I don't like mysteries. "Who was Dhaj? Wha t's going on?"

Like the last star wars trilogy. I just have never liked them. Are all scifi franchises th is way? I watch so little. BSG was serialized. I never watched it. Was each season a big puzzle/mystery?
 
Good overall. As was the first ep of DSC, which I don't think Ill watch this season.

I don't like mysteries. "Who was Dhaj? Wha t's going on?"

Like the last star wars trilogy. I just have never liked them. Are all scifi franchises th is way? I watch so little. BSG was serialized. I never watched it. Was each season a big puzzle/mystery?

It varies from show to show, but, yeah, TV shows have been more serialized in general since the 1990s at least. See Babylon-5, Farscape, The X-Files, Buffy, Lost, etc.
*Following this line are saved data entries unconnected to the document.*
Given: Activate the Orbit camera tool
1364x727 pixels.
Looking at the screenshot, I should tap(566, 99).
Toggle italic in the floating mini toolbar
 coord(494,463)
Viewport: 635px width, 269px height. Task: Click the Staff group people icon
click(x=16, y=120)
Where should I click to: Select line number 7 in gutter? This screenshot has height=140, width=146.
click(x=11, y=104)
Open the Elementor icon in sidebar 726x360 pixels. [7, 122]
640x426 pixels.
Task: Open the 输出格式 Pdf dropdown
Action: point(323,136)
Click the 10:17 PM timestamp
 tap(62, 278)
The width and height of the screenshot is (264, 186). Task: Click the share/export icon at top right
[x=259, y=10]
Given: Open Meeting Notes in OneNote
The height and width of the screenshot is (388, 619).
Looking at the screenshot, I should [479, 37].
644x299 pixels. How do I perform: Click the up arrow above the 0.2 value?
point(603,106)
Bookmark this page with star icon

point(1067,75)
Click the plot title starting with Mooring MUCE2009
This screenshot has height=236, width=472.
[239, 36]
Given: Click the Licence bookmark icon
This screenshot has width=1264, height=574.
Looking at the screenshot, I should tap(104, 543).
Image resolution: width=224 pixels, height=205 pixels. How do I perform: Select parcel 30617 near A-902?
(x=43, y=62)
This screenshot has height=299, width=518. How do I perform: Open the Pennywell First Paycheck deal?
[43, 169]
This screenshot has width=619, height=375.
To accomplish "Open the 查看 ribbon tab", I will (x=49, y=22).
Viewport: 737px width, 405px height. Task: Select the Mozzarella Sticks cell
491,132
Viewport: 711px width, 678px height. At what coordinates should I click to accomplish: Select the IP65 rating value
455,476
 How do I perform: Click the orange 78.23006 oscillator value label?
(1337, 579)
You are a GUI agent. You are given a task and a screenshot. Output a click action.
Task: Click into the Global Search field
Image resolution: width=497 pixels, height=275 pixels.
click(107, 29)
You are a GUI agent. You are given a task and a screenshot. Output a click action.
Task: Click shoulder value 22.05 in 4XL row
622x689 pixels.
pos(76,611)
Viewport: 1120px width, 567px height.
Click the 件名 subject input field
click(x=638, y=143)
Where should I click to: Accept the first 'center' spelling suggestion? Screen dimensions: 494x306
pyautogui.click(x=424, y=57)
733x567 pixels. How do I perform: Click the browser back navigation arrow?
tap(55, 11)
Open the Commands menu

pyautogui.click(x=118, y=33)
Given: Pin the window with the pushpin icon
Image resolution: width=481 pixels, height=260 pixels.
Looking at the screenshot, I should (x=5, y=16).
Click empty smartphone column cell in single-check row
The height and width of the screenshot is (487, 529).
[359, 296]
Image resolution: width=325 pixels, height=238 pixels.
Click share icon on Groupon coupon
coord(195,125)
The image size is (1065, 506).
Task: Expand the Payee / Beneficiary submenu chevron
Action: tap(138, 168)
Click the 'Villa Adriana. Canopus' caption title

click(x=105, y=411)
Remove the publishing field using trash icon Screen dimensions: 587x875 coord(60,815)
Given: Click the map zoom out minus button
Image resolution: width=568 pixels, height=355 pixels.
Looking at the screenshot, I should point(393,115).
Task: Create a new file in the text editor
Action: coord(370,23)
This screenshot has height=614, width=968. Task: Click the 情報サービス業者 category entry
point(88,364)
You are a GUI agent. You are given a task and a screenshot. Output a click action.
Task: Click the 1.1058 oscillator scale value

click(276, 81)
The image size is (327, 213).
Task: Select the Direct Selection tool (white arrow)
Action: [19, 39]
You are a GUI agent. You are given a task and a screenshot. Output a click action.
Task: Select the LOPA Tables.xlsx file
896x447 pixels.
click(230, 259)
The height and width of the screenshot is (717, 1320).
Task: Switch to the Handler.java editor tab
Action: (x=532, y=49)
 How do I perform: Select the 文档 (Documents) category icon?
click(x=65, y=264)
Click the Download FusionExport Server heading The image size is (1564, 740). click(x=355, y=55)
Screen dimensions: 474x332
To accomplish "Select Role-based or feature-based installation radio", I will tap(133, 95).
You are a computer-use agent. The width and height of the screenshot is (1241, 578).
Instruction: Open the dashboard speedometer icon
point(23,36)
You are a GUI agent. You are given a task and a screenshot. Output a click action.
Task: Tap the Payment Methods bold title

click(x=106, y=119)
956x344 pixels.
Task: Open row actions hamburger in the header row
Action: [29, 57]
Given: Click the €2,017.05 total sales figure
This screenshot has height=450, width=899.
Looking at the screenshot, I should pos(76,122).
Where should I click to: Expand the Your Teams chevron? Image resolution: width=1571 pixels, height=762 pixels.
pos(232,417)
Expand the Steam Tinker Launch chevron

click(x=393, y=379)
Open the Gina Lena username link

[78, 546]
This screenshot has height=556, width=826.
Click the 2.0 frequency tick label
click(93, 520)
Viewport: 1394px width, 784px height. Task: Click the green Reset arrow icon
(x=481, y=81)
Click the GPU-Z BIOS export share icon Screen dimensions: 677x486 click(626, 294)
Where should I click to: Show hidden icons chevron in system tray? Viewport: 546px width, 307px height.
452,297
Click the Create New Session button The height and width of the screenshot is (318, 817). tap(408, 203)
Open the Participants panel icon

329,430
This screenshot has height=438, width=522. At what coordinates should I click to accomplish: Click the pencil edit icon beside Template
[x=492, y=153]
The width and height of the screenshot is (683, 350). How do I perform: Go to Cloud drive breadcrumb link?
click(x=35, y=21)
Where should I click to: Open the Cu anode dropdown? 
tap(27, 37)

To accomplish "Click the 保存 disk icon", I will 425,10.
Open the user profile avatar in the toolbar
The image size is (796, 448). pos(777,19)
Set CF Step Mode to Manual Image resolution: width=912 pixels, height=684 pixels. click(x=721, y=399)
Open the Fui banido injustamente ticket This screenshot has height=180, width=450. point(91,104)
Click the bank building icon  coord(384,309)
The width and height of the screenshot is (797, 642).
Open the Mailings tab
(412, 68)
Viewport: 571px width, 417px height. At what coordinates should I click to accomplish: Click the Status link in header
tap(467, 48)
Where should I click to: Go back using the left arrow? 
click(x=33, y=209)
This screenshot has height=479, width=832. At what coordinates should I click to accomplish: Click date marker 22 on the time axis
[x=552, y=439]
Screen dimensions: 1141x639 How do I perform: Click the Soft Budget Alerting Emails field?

And secret agendas, mysteries, surprise revelations, and such tend to come with the territory.

"What is that mysterious new character really up to?"
 
As someone mentioned earlier Picard seems to have a 3 part premiere episode, kind of like Discovery. In case of Discovery the 3rd episode initially was intended to be the premiere episode and then they decided to do the initial 2 parts to show the mutiny instead of using flashbacks throughout the season. Picard seems to be a 3 part premier too, as they did show 3 episodes during the Hollywood premier event. So I expect he will assemble his new crew and ready to start his mission (find and protect Soji?) in the next couple of episodes.